But the pickings were slim. I couldn’t even find Clarissa in the crowd anymore, and the blond bitch at least held the distinction of not being a person who had threatened my life recently. I took the stairs two at a time, and came to a halt directly in front of him.
“Ah, Miss Haskel,” Poe said, snapping his book shut. “Lovely afternoon, isn’t it?”
“Exquisite. I’m looking for a straight answer on what’s going on here.”
He cocked an eyebrow. “You sound like a member of the fourth estate. Interesting. And here I thought Cabot was prevaricating.”
Dude, the SATs were four years ago. Get a life. “Listen, what’s the deal with those guys?”

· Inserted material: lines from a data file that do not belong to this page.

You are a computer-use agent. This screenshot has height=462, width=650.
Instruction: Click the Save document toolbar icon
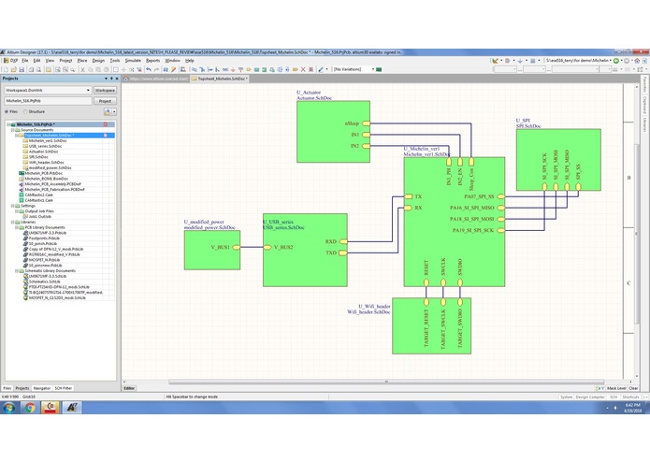[22, 69]
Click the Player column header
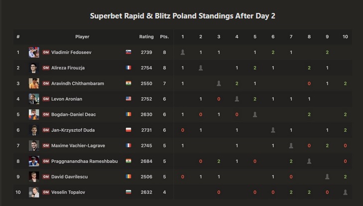Image resolution: width=363 pixels, height=206 pixels. [x=82, y=36]
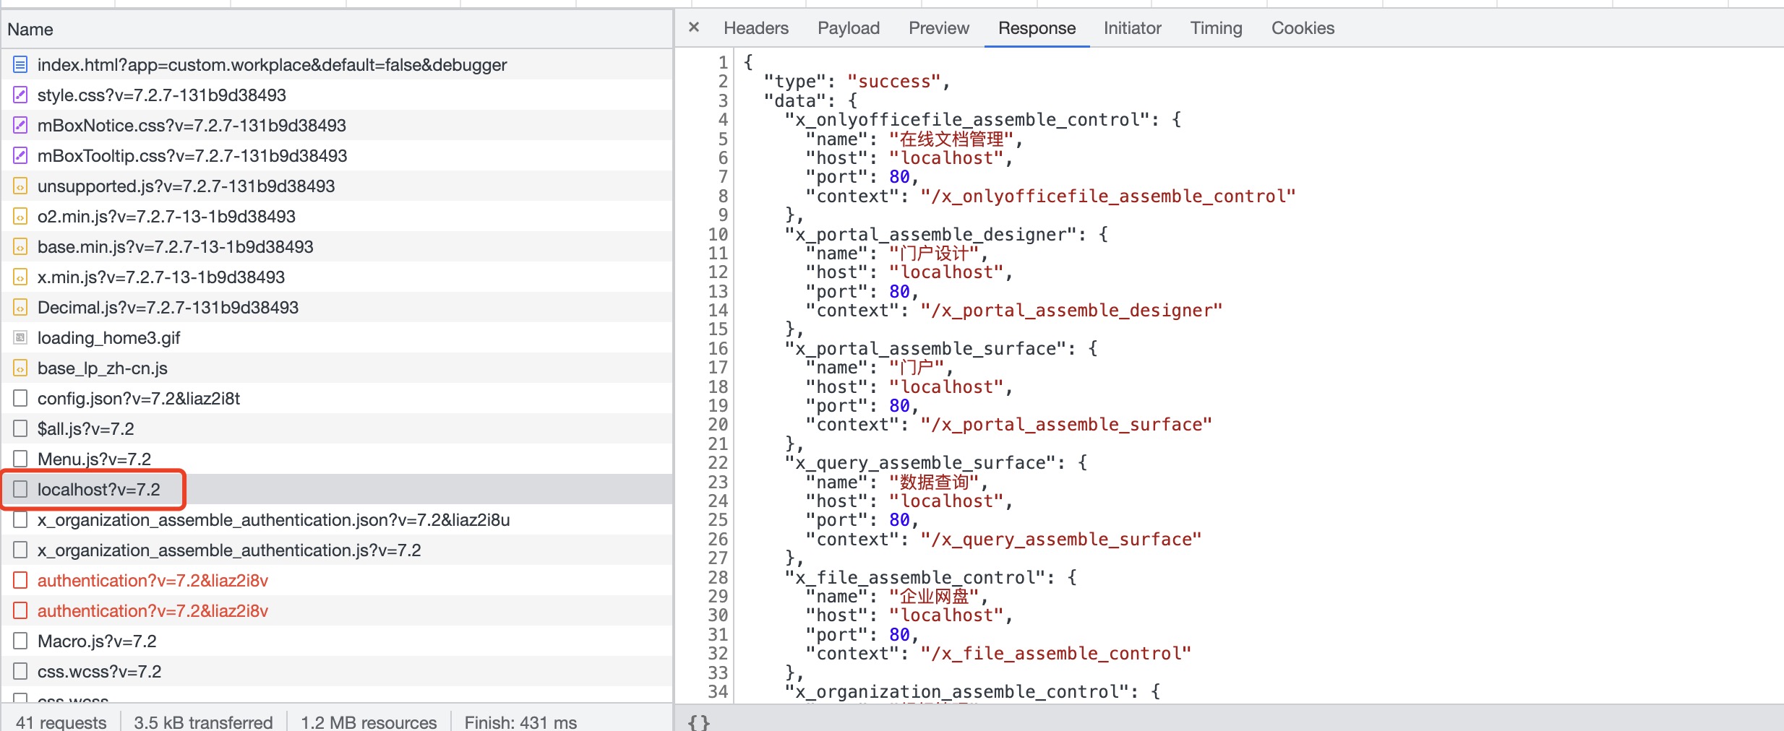Select the o2.min.js request row

[166, 217]
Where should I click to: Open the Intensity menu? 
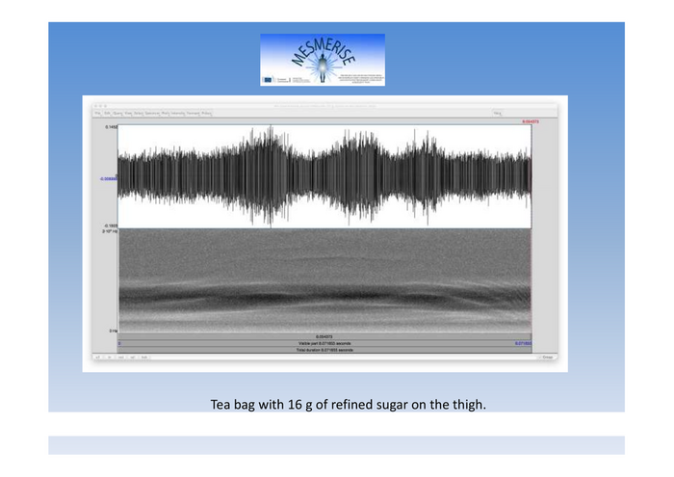pos(178,113)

Poe brushed nacho cheese dust off on the leg of his pleated dress pants, which he’d paired with a rather shabby white undershirt. Fashion victim, on top of everything else. “Those guys, as you so eloquently put it, are patriarchs merely acting upon the board of trustees’s promise, which most of my club believed to be a bluff.”
And Poe hadn’t, clearly. “What promise?”
“To close the tomb if we were so bold as to carry through with our intent to tap members of the fairer sex.” He nodded in deference to me.
“You and the other females,” he continued as if he hadn’t a care in the world. “They refuse to recognize your inclusion.”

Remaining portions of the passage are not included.